◆ Short task: Find each line in the data below that contains the word "accomplish", and copy those lines in full.

[Data on locating visible targets]
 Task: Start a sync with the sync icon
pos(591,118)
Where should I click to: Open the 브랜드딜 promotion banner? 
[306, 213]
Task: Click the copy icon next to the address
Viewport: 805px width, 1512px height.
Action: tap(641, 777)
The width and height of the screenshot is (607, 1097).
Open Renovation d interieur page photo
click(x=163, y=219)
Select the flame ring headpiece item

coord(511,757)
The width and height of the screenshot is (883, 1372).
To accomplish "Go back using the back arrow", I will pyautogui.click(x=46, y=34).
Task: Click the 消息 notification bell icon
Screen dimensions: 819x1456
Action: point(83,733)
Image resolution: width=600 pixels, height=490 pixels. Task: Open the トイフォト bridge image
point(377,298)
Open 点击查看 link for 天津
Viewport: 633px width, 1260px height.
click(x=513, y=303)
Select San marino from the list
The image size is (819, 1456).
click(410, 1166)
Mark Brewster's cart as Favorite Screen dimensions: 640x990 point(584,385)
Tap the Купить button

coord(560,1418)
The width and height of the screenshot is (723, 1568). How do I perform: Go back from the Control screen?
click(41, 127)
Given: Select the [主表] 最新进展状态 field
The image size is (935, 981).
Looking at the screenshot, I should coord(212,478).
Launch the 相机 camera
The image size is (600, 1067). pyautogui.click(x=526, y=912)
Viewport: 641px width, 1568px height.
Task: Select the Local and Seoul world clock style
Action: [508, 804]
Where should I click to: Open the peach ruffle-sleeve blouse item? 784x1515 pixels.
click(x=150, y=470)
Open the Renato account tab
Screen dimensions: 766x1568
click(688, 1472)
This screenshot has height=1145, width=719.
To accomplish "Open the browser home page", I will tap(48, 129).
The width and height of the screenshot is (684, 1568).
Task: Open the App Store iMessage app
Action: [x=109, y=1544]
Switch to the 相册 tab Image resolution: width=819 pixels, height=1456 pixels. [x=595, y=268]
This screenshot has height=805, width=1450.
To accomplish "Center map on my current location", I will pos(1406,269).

◆ Answer to the exercise:
To accomplish "Go back using the back arrow", I will pyautogui.click(x=46, y=34).
To accomplish "Open the browser home page", I will tap(48, 129).
To accomplish "Center map on my current location", I will pos(1406,269).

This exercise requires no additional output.